• To do: Lines from the first one down to the one containing "You are a computer-use agent. 1270x952" in the data below are the only ones needed; please return them exactly, both ends included.

• Saved entries:
——
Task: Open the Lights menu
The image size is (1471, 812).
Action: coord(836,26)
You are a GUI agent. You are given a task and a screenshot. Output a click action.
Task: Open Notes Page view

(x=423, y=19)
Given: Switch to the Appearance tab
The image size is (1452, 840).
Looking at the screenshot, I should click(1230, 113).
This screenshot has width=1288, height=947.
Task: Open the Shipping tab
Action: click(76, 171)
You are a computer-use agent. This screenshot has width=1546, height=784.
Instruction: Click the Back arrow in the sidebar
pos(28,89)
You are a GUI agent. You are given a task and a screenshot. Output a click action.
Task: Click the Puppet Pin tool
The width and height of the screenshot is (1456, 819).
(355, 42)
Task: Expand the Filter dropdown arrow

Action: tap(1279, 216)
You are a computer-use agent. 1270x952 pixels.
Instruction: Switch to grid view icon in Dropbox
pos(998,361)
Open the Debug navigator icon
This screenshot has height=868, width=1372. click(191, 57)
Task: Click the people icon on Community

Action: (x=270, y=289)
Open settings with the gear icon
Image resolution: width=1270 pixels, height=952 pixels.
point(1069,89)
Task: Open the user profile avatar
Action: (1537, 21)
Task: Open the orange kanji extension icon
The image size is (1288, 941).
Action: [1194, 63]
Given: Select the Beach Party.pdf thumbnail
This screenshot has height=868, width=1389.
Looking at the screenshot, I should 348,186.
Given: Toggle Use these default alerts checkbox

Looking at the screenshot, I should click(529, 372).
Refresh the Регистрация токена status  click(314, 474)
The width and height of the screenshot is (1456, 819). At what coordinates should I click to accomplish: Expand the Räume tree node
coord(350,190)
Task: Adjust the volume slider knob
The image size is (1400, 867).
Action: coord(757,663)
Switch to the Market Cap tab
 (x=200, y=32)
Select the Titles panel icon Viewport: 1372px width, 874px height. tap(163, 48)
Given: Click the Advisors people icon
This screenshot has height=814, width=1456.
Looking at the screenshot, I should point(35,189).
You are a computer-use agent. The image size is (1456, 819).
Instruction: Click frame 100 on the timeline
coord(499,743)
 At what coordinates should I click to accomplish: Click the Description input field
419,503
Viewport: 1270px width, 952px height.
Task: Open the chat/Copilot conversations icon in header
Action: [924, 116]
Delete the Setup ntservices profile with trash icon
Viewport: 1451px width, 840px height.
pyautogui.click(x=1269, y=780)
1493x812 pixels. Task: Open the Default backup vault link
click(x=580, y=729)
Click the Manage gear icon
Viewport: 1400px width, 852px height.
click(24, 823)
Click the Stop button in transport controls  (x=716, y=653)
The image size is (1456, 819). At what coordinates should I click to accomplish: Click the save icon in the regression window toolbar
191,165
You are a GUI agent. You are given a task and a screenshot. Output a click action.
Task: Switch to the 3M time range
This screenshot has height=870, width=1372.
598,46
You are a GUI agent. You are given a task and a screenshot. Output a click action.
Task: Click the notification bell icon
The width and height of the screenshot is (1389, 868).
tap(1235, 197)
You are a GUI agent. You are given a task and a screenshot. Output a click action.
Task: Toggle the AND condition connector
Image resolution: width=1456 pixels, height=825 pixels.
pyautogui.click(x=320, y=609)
——
• Exercise output:
Task: Open the Lights menu
The image size is (1471, 812).
Action: coord(836,26)
You are a GUI agent. You are given a task and a screenshot. Output a click action.
Task: Open Notes Page view

(x=423, y=19)
Given: Switch to the Appearance tab
The image size is (1452, 840).
Looking at the screenshot, I should click(1230, 113).
This screenshot has width=1288, height=947.
Task: Open the Shipping tab
Action: click(76, 171)
You are a computer-use agent. This screenshot has width=1546, height=784.
Instruction: Click the Back arrow in the sidebar
pos(28,89)
You are a GUI agent. You are given a task and a screenshot. Output a click action.
Task: Click the Puppet Pin tool
The width and height of the screenshot is (1456, 819).
(355, 42)
Task: Expand the Filter dropdown arrow

Action: tap(1279, 216)
You are a computer-use agent. 1270x952 pixels.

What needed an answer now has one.